When you edit the panorama in Photoshop (or any other image editing program), you must be aware that the program is completely unaware that the image is a projection. Photoshop, for example, does not know that all pixels along the top row will come together in a single point. The result is that you risk getting artifacts at zenith and nadir, not due to the stitching process, but due to post-processing the panorama.

An equirectangular map with an edit
An equirectangular map with an edit

The black spot in the top left has been added in Photoshop. The spot is continuous and symmetric in the equirectangular map. If we imagine the spot to be a subtle brightness adjustment, it would gradually blend in nicely with the rest of the image.

The equirectangular map, as seen in the panorama
The equirectangular map, as seen in the panorama

The black spot has now been distorted into a drop-like shape, and the parts of it along the top edge of the map has been compressed into a single pixel. If it were a brightness adjustment it would not gradually blend into the image any more.

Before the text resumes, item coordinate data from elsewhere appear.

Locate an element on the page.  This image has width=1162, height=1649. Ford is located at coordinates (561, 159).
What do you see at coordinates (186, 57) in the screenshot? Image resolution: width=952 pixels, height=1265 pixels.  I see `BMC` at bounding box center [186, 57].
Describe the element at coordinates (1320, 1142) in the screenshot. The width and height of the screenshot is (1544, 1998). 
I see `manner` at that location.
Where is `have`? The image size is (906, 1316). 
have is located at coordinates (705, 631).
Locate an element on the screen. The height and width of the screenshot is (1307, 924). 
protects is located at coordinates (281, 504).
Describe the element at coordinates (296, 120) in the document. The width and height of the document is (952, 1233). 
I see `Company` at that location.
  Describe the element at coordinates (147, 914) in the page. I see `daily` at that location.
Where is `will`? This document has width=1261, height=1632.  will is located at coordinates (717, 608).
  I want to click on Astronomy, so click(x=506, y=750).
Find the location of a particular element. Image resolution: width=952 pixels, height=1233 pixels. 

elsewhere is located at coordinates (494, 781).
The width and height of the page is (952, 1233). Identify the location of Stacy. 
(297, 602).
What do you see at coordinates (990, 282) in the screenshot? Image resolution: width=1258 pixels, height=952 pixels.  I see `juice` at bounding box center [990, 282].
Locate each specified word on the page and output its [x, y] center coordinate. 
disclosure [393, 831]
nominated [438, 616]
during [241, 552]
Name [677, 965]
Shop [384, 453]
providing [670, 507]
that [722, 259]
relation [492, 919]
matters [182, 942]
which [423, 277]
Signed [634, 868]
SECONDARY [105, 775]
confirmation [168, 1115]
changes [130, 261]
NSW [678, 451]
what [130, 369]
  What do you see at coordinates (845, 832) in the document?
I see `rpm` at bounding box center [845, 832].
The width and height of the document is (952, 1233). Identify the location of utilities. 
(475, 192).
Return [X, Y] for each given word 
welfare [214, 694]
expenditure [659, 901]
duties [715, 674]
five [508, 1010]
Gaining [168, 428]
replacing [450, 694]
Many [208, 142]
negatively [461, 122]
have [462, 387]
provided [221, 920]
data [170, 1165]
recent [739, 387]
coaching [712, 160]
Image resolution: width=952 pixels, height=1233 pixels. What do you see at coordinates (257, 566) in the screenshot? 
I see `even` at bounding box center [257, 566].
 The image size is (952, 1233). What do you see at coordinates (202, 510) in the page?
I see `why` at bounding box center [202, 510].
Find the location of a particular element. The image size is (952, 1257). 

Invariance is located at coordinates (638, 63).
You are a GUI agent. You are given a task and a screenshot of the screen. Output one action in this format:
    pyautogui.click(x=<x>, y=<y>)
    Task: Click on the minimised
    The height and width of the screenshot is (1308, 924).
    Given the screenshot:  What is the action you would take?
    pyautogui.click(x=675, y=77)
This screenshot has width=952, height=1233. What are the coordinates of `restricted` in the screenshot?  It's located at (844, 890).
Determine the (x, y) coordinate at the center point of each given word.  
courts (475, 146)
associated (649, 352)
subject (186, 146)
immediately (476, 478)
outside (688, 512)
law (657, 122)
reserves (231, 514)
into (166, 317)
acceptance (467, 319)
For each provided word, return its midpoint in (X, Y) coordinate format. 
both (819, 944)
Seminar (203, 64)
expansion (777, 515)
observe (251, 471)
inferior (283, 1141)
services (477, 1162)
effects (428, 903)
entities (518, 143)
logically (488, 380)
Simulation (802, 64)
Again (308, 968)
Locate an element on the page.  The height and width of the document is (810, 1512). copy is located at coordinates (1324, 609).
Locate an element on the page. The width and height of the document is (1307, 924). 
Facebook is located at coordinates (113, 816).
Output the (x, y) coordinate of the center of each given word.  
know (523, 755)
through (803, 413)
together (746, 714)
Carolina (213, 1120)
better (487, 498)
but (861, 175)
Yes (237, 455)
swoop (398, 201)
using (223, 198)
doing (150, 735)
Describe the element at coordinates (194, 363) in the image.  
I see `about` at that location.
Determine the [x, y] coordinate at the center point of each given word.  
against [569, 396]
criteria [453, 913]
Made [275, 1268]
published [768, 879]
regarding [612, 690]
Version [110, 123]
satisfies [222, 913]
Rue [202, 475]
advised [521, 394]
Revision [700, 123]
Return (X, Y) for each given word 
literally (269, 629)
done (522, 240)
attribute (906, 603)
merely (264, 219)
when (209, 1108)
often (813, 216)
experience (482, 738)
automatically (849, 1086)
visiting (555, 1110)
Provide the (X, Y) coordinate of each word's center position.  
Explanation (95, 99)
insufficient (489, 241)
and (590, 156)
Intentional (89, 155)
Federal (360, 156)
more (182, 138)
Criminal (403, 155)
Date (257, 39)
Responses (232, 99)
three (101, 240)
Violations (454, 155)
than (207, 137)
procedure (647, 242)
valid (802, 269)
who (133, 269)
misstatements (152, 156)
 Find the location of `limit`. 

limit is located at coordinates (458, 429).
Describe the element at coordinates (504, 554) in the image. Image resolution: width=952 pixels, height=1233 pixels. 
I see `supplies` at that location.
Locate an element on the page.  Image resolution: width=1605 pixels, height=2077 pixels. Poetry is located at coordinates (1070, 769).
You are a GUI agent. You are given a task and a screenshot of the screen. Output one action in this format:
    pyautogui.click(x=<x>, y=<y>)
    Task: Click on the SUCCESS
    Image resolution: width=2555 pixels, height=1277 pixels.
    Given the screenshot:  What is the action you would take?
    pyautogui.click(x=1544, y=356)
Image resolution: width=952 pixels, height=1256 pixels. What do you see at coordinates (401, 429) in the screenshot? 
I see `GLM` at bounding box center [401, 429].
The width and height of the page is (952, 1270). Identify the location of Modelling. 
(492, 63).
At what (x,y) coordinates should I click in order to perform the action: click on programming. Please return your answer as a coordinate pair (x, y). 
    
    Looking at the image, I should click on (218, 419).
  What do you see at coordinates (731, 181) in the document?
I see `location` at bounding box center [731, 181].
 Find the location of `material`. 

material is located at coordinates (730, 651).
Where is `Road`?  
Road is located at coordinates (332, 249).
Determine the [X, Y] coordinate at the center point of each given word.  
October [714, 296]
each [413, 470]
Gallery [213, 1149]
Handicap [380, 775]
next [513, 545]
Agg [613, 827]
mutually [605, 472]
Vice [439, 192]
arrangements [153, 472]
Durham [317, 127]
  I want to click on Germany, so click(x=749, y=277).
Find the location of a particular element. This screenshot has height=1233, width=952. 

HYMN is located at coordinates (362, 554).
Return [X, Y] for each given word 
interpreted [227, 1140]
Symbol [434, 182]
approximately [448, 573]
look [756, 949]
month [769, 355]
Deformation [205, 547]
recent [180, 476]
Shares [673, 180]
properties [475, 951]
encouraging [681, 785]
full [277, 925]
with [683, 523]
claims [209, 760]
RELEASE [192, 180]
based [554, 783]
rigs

The only solution I've been able to come up with is to be very careful when editing the panorama. When applying adjustments I either apply them equally across the whole breadth of the image, or make sure that the adjustment doesn't affect any pixels near the top or bottom.

6. Hugin

Once you've done the capture, it is time to assemble the images in Hugin. The program actually does a very good job of getting this right all by itself. Two things that I've noticed, though:

  1. The "up" and "down" images need not be connected to each other, only to the images in the equator band. Very often the up and down images are nothing but empty sky or clouds; making for lousy feature points. Better to use the part of the horizon that is visible in them for alignment. I delete any control points between two "up" or two "down" images, as well as any from an "up" to a "down" image.

  2. You need to optimize view and barrel. The lens data isn't quite complete, so if you rely on it for view you will get one image along the equator that just won't fit, no matter what. Let Hugin adjust the view and barrel and you'll be fine.